As President Donald Trump took office on January 20, 2025, investors eagerly awaited his policies and their potential impact on the U.S. stock market. The S&P 500(^GSPC 1.00%), a widely followed barometer of the U.S. stock market, had already gained 23% in 2024, fueled by enthusiasm about artificial intelligence, cooling inflation, and strong economic growth. However, the market's reaction to Trump's inauguration was mixed, with some sectors and stocks performing well while others struggled.

One of the key factors driving the market's performance during Trump's first term was his signature legislation, the 2017 Tax Cuts and Jobs Act. This legislation reduced taxes for both individuals and businesses, promoting economic growth and contributing to the strong performance of the S&P 500 during his first term. The U.S. gross domestic product (GDP) increased at an annualized rate of 2.7% from 2017 to 2019, surpassing the average of 1.5% seen in the previous decade (YCharts, The American Presidency Project).
However, the valuation of the S&P 500 changed significantly during Trump's first term. When he first became president in 2017, the S&P 500 had a forward price-to-earnings (PE) ratio of around 17, which was a relatively modest valuation. However, as of Dec. 20, 2024, the S&P 500 had a forward PE ratio of 22.2, indicating that the market had become much more expensive during his first term.
This change in valuation has several implications for future returns. First, a higher PE ratio suggests that investors are paying more for each dollar of earnings, which can lead to lower future returns. According to Apollo Global Management Chief Economist Torsten Slok, the current forward PE multiple of 22.2 implies an annualized return of only 3% over the next three years.
Second, the S&P 500 is now trading at a valuation that is higher than it has been for most of the past four decades, with only two exceptions: the dot-com bubble and the early stages of the COVID-19 pandemic.

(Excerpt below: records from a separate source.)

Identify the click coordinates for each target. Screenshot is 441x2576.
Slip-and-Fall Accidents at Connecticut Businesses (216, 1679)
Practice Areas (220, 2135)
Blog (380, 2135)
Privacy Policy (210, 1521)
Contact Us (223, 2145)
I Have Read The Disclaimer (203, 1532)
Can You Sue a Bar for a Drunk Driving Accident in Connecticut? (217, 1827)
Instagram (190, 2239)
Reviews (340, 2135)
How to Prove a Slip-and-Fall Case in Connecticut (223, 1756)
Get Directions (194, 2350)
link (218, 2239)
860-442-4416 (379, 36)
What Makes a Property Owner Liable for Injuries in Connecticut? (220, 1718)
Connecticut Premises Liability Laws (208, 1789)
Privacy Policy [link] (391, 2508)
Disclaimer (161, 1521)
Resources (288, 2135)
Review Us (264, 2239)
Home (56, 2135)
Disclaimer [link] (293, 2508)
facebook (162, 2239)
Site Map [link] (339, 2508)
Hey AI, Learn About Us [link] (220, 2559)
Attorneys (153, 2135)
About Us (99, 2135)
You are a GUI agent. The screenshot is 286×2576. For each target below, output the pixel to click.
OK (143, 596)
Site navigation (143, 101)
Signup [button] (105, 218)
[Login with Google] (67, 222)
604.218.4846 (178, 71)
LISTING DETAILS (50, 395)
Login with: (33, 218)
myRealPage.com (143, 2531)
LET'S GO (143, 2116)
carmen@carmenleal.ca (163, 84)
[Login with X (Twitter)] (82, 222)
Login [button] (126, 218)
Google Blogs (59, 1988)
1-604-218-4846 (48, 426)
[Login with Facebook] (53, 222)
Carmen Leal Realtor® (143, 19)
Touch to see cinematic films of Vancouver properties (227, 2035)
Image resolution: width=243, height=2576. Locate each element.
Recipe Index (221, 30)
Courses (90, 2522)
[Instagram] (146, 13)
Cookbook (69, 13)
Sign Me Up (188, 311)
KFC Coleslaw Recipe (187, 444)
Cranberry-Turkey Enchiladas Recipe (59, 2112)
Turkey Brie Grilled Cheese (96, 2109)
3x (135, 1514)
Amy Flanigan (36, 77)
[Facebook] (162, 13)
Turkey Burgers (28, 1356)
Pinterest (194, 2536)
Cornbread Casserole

In both of those cases, long stretches of gains ended with steep pullbacks, suggesting that the current valuation may be unsustainable.
Finally, the fact that Trump is inheriting a much more expensive stock market this time around suggests that the S&P 500 may perform much worse during his second term than it did during his first term. Investors should be prepared for this possibility by tempering their expectations, paying attention to valuations, and building larger-than-normal cash positions in their portfolios.
In conclusion, Trump's first day in office was a mixed bag for U.S. stocks, with some sectors and stocks performing well while others struggled. The strong performance of the S&P 500 during Trump's first term was driven by factors such as the Tax Cuts and Jobs Act, strong corporate earnings growth, and a resilient labor market. However, the market's valuation has become much more expensive during his first term, which may lead to lower future returns and a potential pullback in the market. Investors should be prepared for this possibility by staying informed about the market's valuation and maintaining a healthy cash position in their portfolios.